**Document section:**
^^^^
The Condescending Christ

Jesus was led by the spirit into the wilderness that he should be tempted by the devil. Absent that leading, the question arises, would Jesus have gone willingly into the wilderness? The condescension of Christ appears to be a complete and total condescension, in that Christ chose even to submit himself to the Spirits leading. It would seem that Christ knew something of the matter as he immediately entered into a period of extreme preparation, or I suppose one could conclude that Jesus knew the tempter was coming but not his timing. Perhaps, Jesus had no intention of fasting for 40 days. It could very well be that Christ, having known only that the devil was on his way, immediately began to prepare, supposing the battle was imminent. 

There is much to ponder here, as we also know what Jesus knew, the devil is on his way! Yet, there is also still an ignorance about us, in that we know not the time. What then shall we do? We shall do as Jesus did and presume the battle is imminent, to presume the enemy is already at the gate and hour is now upon us. We would, however, be foolish not to take note of the timing. Although the number 40 seems to present itself in scripture quite often, and perhaps there is some meaning behind it on those other occasions. It does not appear to be the case here. It is quite possible the simple answer is the correct answer – The devil waited until his opponent was at his weakest point. 

In appearing to Jesus, the devil appealed first to his weakness (he was hungry)  – “Turn these stones into bread.” Jesus, having had much time to deliberate on God’s word, now demonstrates his condescension a second time as he places himself and his enemy under the authority of God’s word – “Man does not eat by bread alone but by every word that proceeds out of the mouth of God.” This will not be a battle easily won, as it appears the second Adam will not be as easily persuaded as the first.
^^^^
**Task statement:** Continue the essay on Christ's temptation in the wilderness from where it stops.
^^^^
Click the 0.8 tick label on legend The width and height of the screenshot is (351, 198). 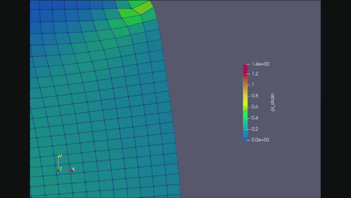254,95
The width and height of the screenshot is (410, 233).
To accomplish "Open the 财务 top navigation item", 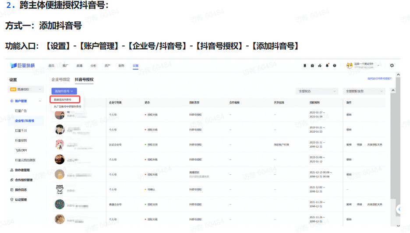I will click(121, 66).
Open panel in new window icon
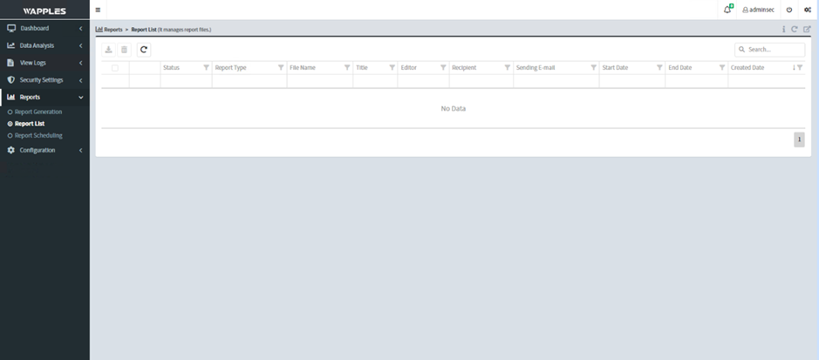This screenshot has height=360, width=819. coord(807,30)
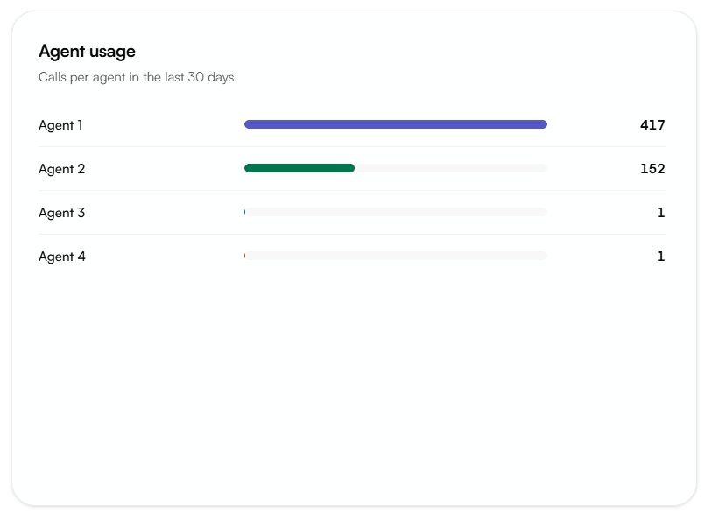Click the unfilled portion of Agent 2's bar
Image resolution: width=712 pixels, height=528 pixels.
coord(451,168)
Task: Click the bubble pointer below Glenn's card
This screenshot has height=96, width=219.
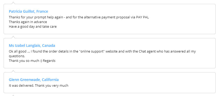Action: tap(13, 95)
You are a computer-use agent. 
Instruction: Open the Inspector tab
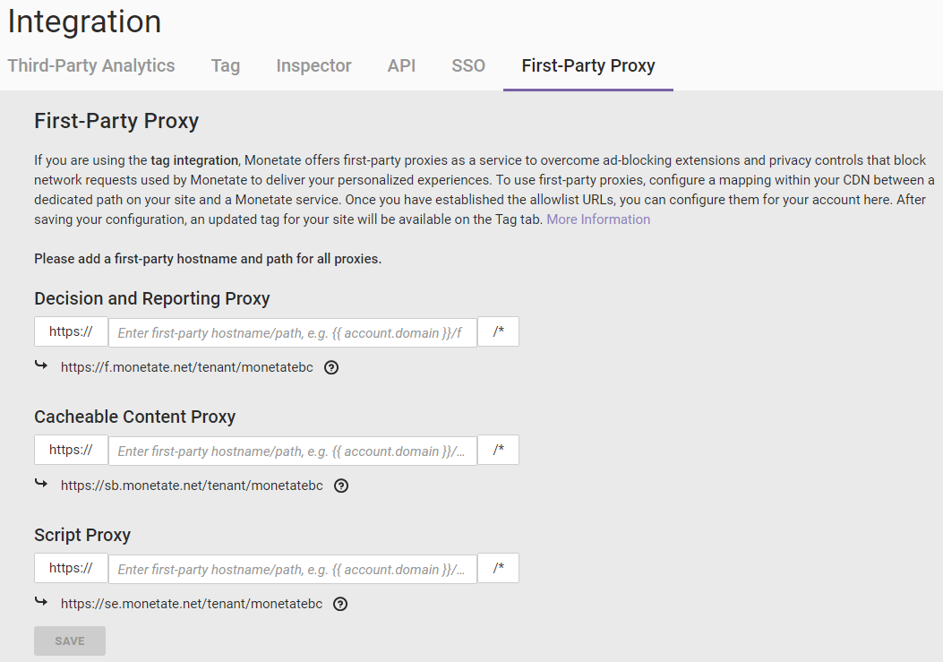pos(313,65)
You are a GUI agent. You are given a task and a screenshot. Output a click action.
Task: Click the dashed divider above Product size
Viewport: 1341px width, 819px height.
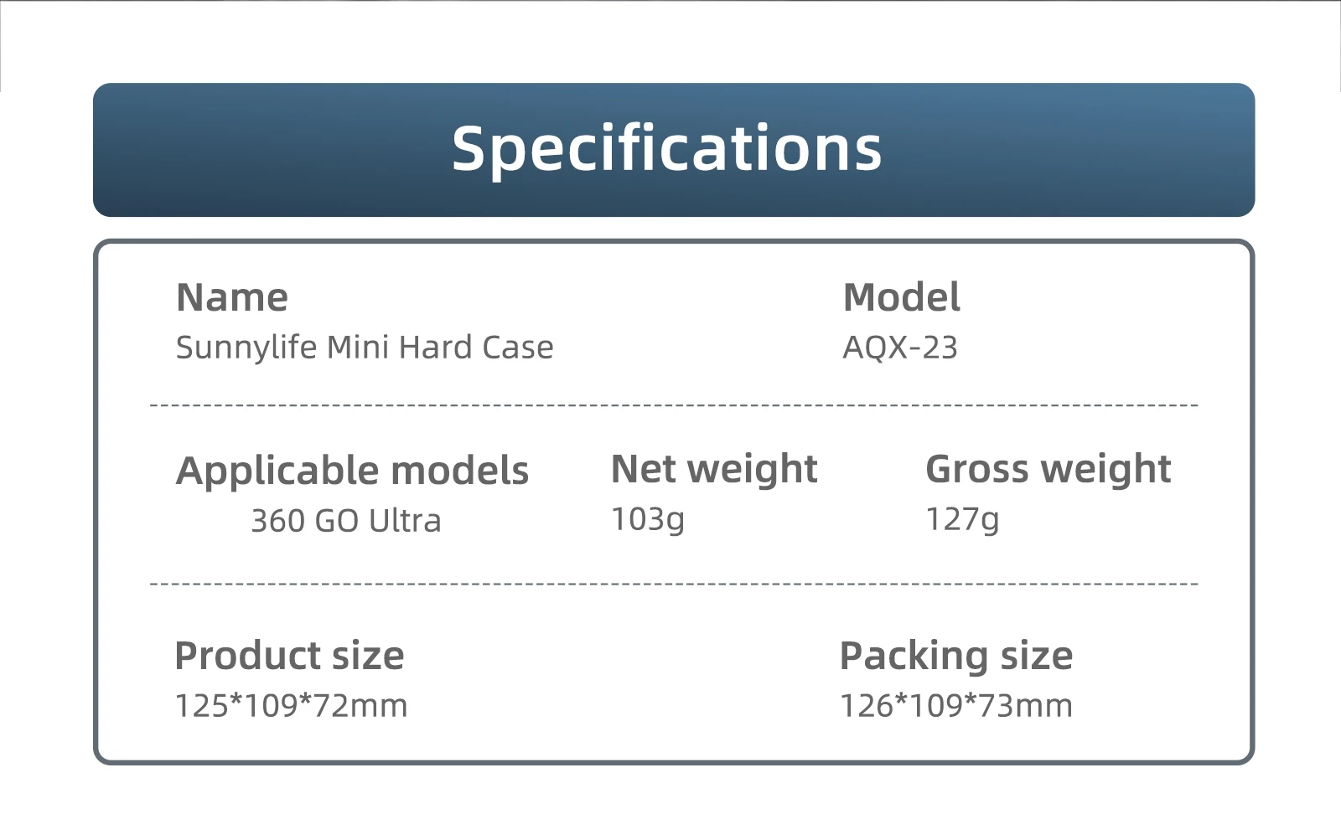click(x=674, y=584)
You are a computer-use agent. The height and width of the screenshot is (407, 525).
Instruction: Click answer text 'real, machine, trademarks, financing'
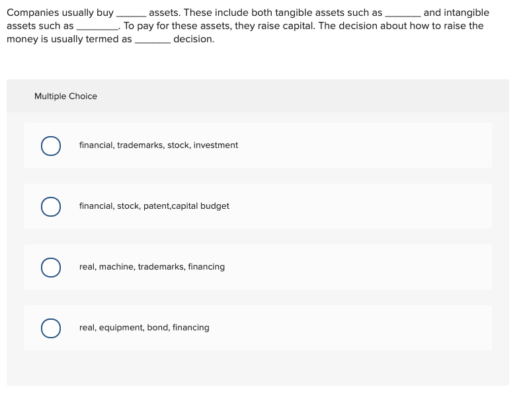[x=151, y=267]

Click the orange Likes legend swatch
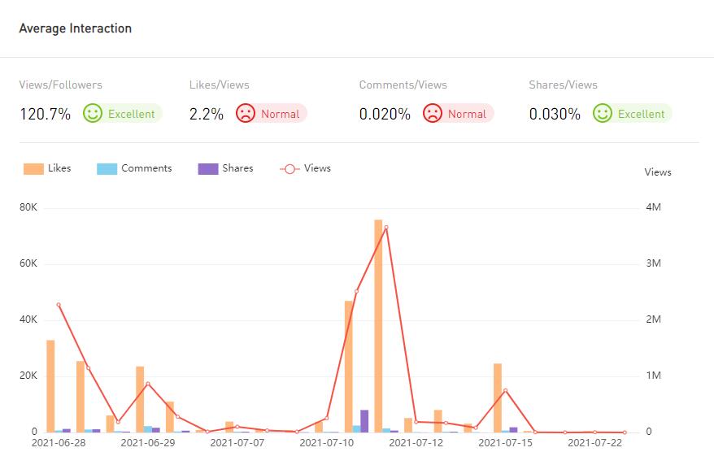point(33,169)
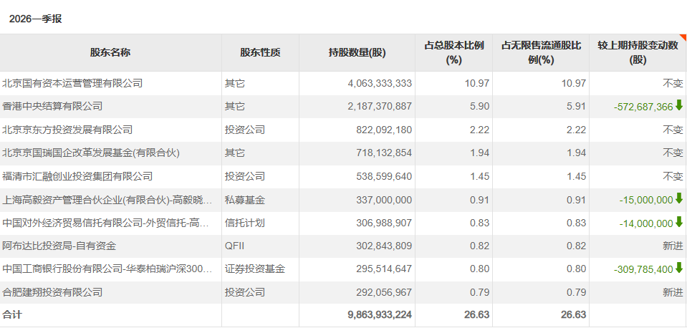Sort by 持股数量(股) column header

pyautogui.click(x=357, y=53)
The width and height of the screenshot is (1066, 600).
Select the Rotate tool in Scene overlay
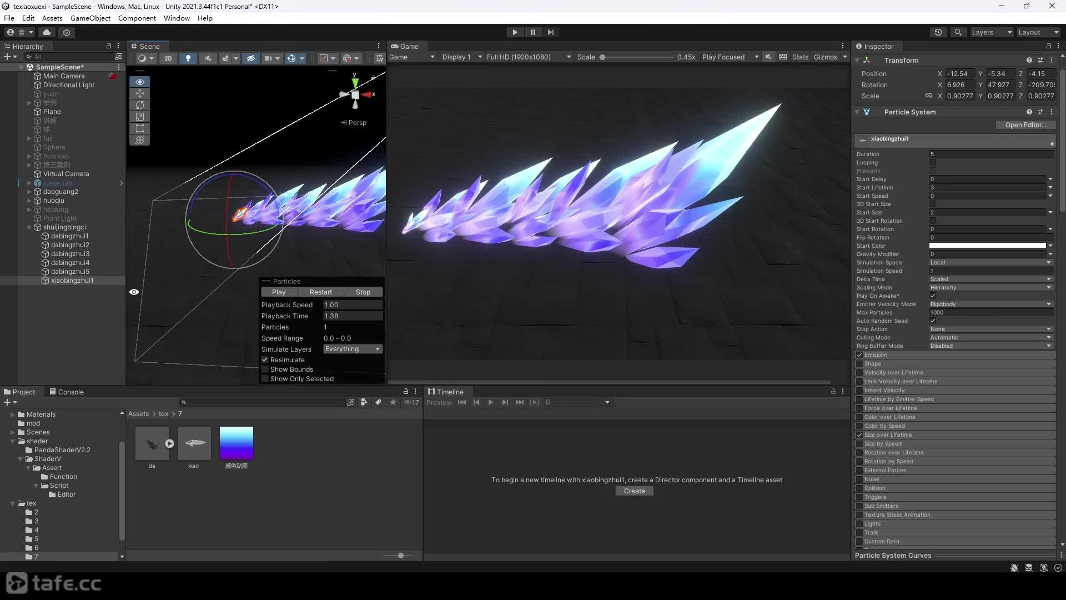pyautogui.click(x=139, y=105)
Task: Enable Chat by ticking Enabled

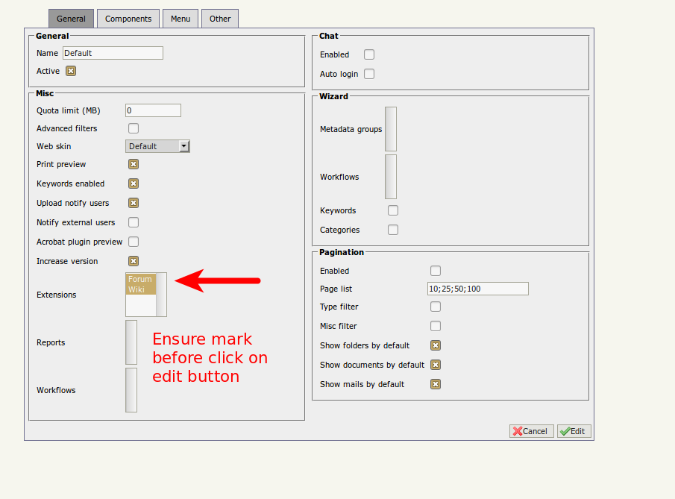Action: (x=369, y=54)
^^^^
**Written response:**
As the enemies plans are frustrated, so too does the enemy himself grow frustrated. Yet again, we see an even greater condescension in that the devil took Christ to the holy city and had him stand on the highest point of the temple. Scripture does not imply that the devil took him by force, so we must conclude that Christ went willingly. Pride has forever come before a fall, and so it is that Satan’s strategy has now shifted from one weakness to an even greater weakness – Pride, ‘If you are the Son of God, throw yourself down and prove it.” Satan has learned from his enemy how to wield the sword. Seeing that Christ turned to God’s word, so too would he. “‘He will command his angels concerning you, and they will lift you up in their hands, so that you will not strike your foot against a stone.’ 

Satan, proving himself to be an amateur was not fencing as with a man wielding a sword, but one who was the sword. Condescending once again, this time to his pride and to his fathers will, laying himself low and proclaiming “Do not put the Lord your God to the test.” We may presume that Christ is quoting this verse to Satan as a means of saying “I will not put the Lord thy God to the test.” Yet, it could also be perceived as a warning to Satan, Implying that what the Devil is asking of Christ, will in turn be viewed not as Christ testing God, but Satan instead. 

Next we see that Satan again took him to another place, a very high mountain. A mountain in which Christ could see all the kingdoms of the world and their splendor. If appealing to the physical weakness of Christ were not enough to make him stumble, or likewise to the pride that is stirred when our claims are challenged by lesser men, were still not enough to incite our savior to failure, what would?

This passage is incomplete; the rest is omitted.